The CASI project (http://www.casi2020.eu) has been launched within the context of the Europe 2020 Strategy, which aims to achieve smart, sustainable, and inclusive growth. Within this strategy, sustainability was identified as a priority aspect of economic growth for the European Union. An initial survey of the literature shows that sustainability has three major dimensions – social, economic, and environmental. Europe, along with the rest of the world, faces serious challenges on all three dimensions. While many of the challenges are global in scope, remedies may, in some cases, be specific for the European continent, or even for particular Member States. Since the proposed action, ’Public participation in developing a common framework for assessment and management of sustainable innovation’ (CASI), has been developed in order to address the grand challenge – “Climate action, resource efficiency and raw materials”- the project will focus on technological and social innovation aiming to improve the environmental sustainability of our economies, while at the same time considering the economic and social aspects of sustainability.

The CASI capacity building events are organised by the consortium partners and the first event was held in Sofia, Bulgaria. The programme included lectures and practical sessions covering the following topics:

  1. Overview of capacity building workshop
  2. Different types of innovation and their relevance to the sustainability context
  3. Sustainable Innovation: definitions, key ideas, schools of thought and domains of application; key debates; implications for the public/private sector
  4. Sustainable innovation within a policy framework: The Grand Challenge “Climate Action, resource efficiency, and raw materials” and implications on national, EU and global level
  5. Social innovations and their relevance to sustainability 
  6. Group work: examples of social innovation; discuss application to sustainability; elaborate societal impacts; identify key stakeholders; define policy challenges from national/EU/global perspective
  7. Technological innovations and their relevance to sustainability
  8. What are sustainable innovation cases? How to spot them? How to determine if they fit CASI? What information has to be found to confirm a case is CASI-relevant (and “mappable”)?
  9. The CASI mapping process: What is mapping?; What do we map and why?; How do we make meaning out of mapped cases?
  10. The “technology” of mapping a case — demonstration

VERA Focus Group 1 (Vienna, 23/01/2014)

January 23, 2014 Leave a comment

 

This slideshow highlights key moments of the first strategic debate focus group (FG) on strategies and recommendations for the future of European Research Area (ERA) with selected society actors in Europe. The FG was part of VERA Work Package 5 activities led by the Manchester Institute of Innovation Research (MIoIR) in the framework of the European Commission funded VERA project.

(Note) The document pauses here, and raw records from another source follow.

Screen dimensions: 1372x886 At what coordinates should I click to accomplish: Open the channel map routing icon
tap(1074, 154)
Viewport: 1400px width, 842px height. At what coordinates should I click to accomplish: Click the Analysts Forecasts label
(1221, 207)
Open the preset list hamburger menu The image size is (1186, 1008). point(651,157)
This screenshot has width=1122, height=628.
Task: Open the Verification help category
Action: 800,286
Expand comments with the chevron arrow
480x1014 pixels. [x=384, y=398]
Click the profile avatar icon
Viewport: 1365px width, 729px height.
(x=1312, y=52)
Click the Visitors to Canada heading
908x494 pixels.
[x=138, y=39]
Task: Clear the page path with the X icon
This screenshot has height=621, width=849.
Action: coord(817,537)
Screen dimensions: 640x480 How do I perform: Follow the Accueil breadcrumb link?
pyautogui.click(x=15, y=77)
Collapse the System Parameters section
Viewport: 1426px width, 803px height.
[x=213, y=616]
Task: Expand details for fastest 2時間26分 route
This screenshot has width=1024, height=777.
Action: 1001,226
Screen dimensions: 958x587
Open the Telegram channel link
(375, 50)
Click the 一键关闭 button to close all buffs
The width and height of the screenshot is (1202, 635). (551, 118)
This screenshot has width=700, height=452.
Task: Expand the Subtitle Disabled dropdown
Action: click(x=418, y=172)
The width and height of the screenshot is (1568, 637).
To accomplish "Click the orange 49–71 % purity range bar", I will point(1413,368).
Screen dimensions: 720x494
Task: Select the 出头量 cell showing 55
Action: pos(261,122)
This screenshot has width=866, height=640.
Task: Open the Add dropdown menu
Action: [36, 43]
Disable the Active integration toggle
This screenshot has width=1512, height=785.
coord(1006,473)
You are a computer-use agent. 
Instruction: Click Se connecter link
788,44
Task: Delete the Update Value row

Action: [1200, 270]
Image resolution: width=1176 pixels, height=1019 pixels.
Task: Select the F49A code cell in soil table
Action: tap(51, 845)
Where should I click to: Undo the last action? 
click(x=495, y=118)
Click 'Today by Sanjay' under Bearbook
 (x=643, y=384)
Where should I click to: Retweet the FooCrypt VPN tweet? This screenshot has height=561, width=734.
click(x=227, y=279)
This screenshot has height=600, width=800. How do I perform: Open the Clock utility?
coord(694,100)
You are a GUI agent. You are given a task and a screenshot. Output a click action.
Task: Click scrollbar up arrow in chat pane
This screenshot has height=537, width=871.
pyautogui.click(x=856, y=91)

The Vienna focus group (FG) explored:

  1. Key opportunities and threats of ERA futures for society actors.
  2. Key strategies of society actors vis-à-vis ERA scenarios by 2030.
  3. Key objectives of society actors that could be included in the ERA agenda.
  4. Key strategies of society actors vis-à-vis ERA objectives.
  5. Key recommendations from society actors for ERA-relevant actions today.

This discussion on the possible futures of the European Research Areas and the perspectives and interests of different stakeholders is a crucial input into the debate and policy making process at the European and national level. ERA is a dynamic concept, and it must be thought of as a long term endeavour, considering the implications for and strategies of all stakeholders involved.